Le marchand s’était remis debout, ses poings fermés comme pour le combat. « Alors, comme il n’y avait plus de filles, il s’est mis à passer ses journées avec les garçons. Vous ne trouvez pas ça bizarre, vous ? Ce type n’avait rien de mieux à faire, dans la vie ? Et son intérêt pour le soufisme, ça rimait à quoi ? »
Un silence se fit. Je sentis Ramin me regarder en coin.
« N’allez pas croire » reprit Ramatullah, « je suis affligé qu’il soit mort, Dieu est grand et pardonne…»

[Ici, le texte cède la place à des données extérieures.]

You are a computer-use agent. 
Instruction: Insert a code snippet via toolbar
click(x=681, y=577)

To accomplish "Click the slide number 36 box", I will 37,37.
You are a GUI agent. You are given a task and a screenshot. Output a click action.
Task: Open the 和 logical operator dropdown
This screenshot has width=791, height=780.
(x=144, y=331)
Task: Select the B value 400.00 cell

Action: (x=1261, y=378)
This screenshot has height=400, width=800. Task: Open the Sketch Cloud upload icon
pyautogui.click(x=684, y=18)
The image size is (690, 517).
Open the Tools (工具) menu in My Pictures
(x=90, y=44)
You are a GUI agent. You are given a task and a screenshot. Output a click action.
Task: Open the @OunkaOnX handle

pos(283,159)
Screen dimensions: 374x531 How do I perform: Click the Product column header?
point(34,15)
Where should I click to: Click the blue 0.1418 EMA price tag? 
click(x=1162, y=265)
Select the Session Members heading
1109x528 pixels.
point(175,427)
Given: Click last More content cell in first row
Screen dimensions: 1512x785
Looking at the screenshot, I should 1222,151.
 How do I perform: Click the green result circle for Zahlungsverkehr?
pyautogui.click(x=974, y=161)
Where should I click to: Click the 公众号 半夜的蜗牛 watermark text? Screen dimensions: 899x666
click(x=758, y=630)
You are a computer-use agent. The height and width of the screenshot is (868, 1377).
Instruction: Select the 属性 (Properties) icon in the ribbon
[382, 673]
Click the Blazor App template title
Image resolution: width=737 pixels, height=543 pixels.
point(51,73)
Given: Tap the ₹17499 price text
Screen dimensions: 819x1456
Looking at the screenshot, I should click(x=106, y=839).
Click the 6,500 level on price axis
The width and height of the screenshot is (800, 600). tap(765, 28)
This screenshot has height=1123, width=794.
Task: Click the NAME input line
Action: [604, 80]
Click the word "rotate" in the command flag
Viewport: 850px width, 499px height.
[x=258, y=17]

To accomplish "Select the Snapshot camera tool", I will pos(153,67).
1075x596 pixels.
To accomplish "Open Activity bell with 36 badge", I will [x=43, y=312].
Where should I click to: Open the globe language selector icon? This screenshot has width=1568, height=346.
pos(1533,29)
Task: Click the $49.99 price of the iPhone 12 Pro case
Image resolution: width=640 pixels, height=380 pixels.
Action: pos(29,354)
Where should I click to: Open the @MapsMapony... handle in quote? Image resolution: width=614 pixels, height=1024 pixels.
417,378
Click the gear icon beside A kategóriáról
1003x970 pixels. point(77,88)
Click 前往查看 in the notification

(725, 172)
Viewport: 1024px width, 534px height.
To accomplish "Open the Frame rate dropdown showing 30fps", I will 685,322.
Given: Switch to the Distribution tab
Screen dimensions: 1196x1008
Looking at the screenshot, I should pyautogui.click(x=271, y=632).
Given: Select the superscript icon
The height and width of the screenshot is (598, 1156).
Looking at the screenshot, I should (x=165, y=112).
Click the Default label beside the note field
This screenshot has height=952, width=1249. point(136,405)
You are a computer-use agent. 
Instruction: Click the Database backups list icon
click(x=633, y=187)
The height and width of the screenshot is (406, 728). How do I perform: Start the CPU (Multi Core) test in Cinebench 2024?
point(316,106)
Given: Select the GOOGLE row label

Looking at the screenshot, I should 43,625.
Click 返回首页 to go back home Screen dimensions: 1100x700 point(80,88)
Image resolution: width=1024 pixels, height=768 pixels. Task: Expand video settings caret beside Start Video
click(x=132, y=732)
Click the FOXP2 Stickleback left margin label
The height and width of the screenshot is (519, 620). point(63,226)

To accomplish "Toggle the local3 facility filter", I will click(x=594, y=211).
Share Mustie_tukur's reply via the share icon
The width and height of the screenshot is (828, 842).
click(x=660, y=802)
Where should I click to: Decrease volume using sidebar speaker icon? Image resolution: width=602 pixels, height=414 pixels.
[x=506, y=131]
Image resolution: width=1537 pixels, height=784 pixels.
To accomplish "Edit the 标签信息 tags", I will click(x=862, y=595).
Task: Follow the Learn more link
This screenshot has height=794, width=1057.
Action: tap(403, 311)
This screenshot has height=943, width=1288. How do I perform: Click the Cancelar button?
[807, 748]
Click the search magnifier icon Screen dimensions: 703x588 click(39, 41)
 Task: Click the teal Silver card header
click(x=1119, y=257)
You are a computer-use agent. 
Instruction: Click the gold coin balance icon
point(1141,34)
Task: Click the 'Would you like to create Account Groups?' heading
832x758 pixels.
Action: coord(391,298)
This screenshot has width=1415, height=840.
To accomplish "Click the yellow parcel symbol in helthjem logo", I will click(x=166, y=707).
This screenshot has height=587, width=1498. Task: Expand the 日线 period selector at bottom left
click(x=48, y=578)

Je sentais le commissaire lassé. Il devait penser à tout le travail qui l’attendait au poste de police. Il évoqua pour la forme les comptes de l’association. Il n’était pas là pour ça, et cela ne devait pas le préoccuper outre mesure. Mais il fit quand même allusion à ce qui apparaissait pour un observateur extérieur comme « une situation confuse et en tout cas un gâchis de moyens. » Le docteur le regarda, éberlué. « Un gâchis ? Mais le gâchis c’est les décisions qu’ils prennent là-bas, à Londres, sans rien connaître du pays. Ça fait plus d’un an que je dis qu’il faut arrêter les cours généraux et mettre l’accent sur du concret, sur l’apprentissage d’un métier. On ne fera pas de ces gamins des ingénieurs, ne rêvons pas, alors faisons en au moins des artisans ou je ne sais pas, moi, des jardiniers, n’importe quoi… »
Le débat ne passionnait pas Ramin, qui y mit fin rapidement. Il se décida à poser la seule question qui lui tenait à cœur, pris au jeu, en grande partie à cause de moi : « Bon, mais revenons à ce qui nous préoccupe : qui a tué Brett, selon vous ? »
Ramatullah se concentra, grattant sa joue mal rasée en fixant le sol. « Je n’en sais rien. Je dirais seulement qu’il l’a bien cherché. Il était bizarre, ce type. Gentil, je ne dis pas, mais peut-être trop gentil. Il donnait, donnait, il avait toujours des liasses dans les poches. Ça finit par énerver, la générosité. »
Il se tut et fit un pas vers la porte. Nous acceptâmes son invitation à quitter les lieux.